On a generalized Cox-Ross-Rubinstein option market model (Q5946858)

This paper deals with an option market defined by the two following processes: a risk free asset process given by \(B_{n}=B_{n-1}(1+r_{n})\), where \(B_0\) is known and \(r_{n}=r_{n}(N)\), \(n=1,2,\ldots,N\); a stock price process \(S_{n}=S_{n-1}(1+\rho_{n})\), where \(S_0\) is known and \(\rho_{n}\) satisfies \(p_{k}=P\{\rho_{k}=u_{k}\}\) and \(q_{k}=P\{\rho_{k}=d_{k}\}=1-p_{k}\), \(-1<d_{k}<u_{k}\), \(u_{k}= u_{k}(N),\;\rho_{k}=\rho_{k}(N),\;p_{k}=p_{k}(N)=1-q_{k}(N)\).
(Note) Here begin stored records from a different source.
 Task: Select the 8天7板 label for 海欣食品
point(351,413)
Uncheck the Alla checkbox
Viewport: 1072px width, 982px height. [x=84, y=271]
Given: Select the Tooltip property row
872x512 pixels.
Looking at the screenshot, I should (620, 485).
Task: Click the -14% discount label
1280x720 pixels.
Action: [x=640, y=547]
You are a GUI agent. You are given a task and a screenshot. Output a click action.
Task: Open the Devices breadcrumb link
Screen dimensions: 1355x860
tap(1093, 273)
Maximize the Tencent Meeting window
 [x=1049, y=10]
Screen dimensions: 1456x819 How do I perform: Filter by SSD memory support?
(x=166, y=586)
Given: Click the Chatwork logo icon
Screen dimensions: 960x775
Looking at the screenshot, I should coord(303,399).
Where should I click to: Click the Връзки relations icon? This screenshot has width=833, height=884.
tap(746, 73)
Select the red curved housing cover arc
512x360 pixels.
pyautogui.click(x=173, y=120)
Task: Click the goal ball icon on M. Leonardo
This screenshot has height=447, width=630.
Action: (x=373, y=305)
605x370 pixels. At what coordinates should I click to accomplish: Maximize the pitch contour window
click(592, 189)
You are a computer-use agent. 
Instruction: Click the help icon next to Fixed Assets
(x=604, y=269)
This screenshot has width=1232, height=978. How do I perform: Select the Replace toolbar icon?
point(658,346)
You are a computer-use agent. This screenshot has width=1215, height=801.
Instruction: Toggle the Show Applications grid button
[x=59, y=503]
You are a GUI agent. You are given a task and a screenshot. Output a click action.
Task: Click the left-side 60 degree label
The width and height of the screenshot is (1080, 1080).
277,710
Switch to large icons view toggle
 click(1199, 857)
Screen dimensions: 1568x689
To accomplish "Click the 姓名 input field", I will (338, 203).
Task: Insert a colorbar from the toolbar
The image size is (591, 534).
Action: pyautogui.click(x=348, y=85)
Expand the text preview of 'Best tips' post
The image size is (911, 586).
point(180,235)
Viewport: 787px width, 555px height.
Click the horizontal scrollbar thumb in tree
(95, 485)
The authors prove that under some conditions on \(u_{k}, d_{k}, p_{k}\) the random variable \(\ln(S_{n}/S_0)\) will be asymptotically normal as \(N\to+\infty\). The approximation of rational price of standard European call and put options is obtained and the functional convergence in the space \(D\) of cadlag functions with Skorokhod's metric is proved. This convergence results are used for hedging some contingent claim.